→ WHAT IS EXPECTED: Please extract the full abstract below on the June 2013 MPEX potential vorticity anomaly, word for word, leaving out the records that follow it.

→ PASSAGE TO READ:
The Mesoscale Predictability Experiment (MPEX) took place from 15 May to 15 June 2013 with the intention of sampling mid- and upper-level disturbances crossing the complex terrain of the Intermountain West with a high density of dropsondes in order to improve the accuracy of subsequent runs of convection allowing numerical weather prediction models. A potent potential vorticity (PV) anomaly that originated over the eastern Pacific and crossed the Rocky Mountains was sampled during MPEX by the project G-V dropsonde aircraft on two occasions: once on the morning of 11 June 2013 as it began to cross the Rocky Mountains in Utah, and a second time on the morning of 12 June 2013 as it ejected into the Northern Plains and began circumnavigating a continental anticyclone centered over the Oklahoma panhandle. This potent PV anomaly aided in initiating convection that produced numerous tornado and hail reports across Iowa, Illinois, Indiana, and Ohio as well as a low-end derecho that trekked across Indiana and northern Ohio on the evening of 12 June and into the early morning hours of 13 June 2013.

The purpose of this presentation is to characterize the influence of the aforementioned potent PV anomaly on the 12-13 June 2013 severe weather outbreak with the aid of high-density dropsonde observations provided by MPEX. A preliminary analysis shows enhanced upper-level winds on both the PV anomaly's poleward and equatorward sides produced a coupled jet structure, which created enhanced upper-level divergence and allowed for modest cyclogenesis on 12 June 2013. Enhanced vertical motion associated with the resulting surface cyclone in conjunction with favorable dynamic and thermodynamic parameters allowed convection to flourish along the cyclone's warm front. The convection was initially discrete in nature but later organized into a bowing progressive derecho with a well-defined bookend vortex on its poleward side. Particular attention will be paid to the vertical structure of the atmosphere in and around the PV anomaly leading up to convective initiation. A companion presentation by Bosart and Guastini (separate abstract) will document the life of the aforementioned PV anomaly from its incipient stages as a PV streamer over the Pacific to its interaction with the Rocky Mountains as a closed vortex.

→ DATA LISTING:
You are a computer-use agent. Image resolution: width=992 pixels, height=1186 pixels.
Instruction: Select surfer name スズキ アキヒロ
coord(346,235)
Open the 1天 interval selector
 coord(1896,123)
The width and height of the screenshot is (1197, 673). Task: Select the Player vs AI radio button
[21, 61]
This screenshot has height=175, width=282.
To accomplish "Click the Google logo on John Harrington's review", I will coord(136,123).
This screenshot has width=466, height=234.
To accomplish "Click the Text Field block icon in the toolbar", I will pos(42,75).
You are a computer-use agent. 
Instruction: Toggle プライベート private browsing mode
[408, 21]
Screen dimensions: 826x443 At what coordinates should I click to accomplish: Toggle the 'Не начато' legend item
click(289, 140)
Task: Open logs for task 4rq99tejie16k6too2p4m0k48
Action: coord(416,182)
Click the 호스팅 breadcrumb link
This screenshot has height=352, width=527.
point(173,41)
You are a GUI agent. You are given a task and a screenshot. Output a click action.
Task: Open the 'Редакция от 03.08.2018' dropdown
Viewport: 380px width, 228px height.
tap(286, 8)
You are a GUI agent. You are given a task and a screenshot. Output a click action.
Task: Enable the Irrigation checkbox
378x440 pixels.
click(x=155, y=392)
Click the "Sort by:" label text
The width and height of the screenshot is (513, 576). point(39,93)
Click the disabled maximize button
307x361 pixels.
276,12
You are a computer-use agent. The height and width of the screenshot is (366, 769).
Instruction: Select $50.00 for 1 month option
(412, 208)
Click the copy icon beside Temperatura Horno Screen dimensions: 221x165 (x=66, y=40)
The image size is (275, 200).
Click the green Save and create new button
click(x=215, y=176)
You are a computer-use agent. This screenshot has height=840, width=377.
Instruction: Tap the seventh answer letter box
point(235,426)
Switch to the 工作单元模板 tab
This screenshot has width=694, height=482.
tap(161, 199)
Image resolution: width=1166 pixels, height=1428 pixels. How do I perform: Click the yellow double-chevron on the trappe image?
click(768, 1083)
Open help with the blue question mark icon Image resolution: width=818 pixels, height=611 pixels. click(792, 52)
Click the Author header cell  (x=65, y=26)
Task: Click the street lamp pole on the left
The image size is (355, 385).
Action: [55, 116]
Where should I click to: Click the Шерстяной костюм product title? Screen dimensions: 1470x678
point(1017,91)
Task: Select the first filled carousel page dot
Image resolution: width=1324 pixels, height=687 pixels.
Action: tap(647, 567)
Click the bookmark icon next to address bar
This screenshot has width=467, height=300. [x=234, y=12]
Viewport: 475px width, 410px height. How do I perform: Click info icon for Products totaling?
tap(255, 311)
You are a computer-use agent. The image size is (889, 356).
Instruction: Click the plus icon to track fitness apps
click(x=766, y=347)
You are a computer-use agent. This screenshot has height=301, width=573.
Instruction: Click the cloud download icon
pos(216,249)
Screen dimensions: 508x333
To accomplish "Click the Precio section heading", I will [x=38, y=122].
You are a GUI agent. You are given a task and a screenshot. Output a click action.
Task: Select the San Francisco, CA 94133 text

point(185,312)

→ FINISHED EXERCISE:
The Mesoscale Predictability Experiment (MPEX) took place from 15 May to 15 June 2013 with the intention of sampling mid- and upper-level disturbances crossing the complex terrain of the Intermountain West with a high density of dropsondes in order to improve the accuracy of subsequent runs of convection allowing numerical weather prediction models. A potent potential vorticity (PV) anomaly that originated over the eastern Pacific and crossed the Rocky Mountains was sampled during MPEX by the project G-V dropsonde aircraft on two occasions: once on the morning of 11 June 2013 as it began to cross the Rocky Mountains in Utah, and a second time on the morning of 12 June 2013 as it ejected into the Northern Plains and began circumnavigating a continental anticyclone centered over the Oklahoma panhandle. This potent PV anomaly aided in initiating convection that produced numerous tornado and hail reports across Iowa, Illinois, Indiana, and Ohio as well as a low-end derecho that trekked across Indiana and northern Ohio on the evening of 12 June and into the early morning hours of 13 June 2013.

The purpose of this presentation is to characterize the influence of the aforementioned potent PV anomaly on the 12-13 June 2013 severe weather outbreak with the aid of high-density dropsonde observations provided by MPEX. A preliminary analysis shows enhanced upper-level winds on both the PV anomaly's poleward and equatorward sides produced a coupled jet structure, which created enhanced upper-level divergence and allowed for modest cyclogenesis on 12 June 2013. Enhanced vertical motion associated with the resulting surface cyclone in conjunction with favorable dynamic and thermodynamic parameters allowed convection to flourish along the cyclone's warm front. The convection was initially discrete in nature but later organized into a bowing progressive derecho with a well-defined bookend vortex on its poleward side. Particular attention will be paid to the vertical structure of the atmosphere in and around the PV anomaly leading up to convective initiation. A companion presentation by Bosart and Guastini (separate abstract) will document the life of the aforementioned PV anomaly from its incipient stages as a PV streamer over the Pacific to its interaction with the Rocky Mountains as a closed vortex.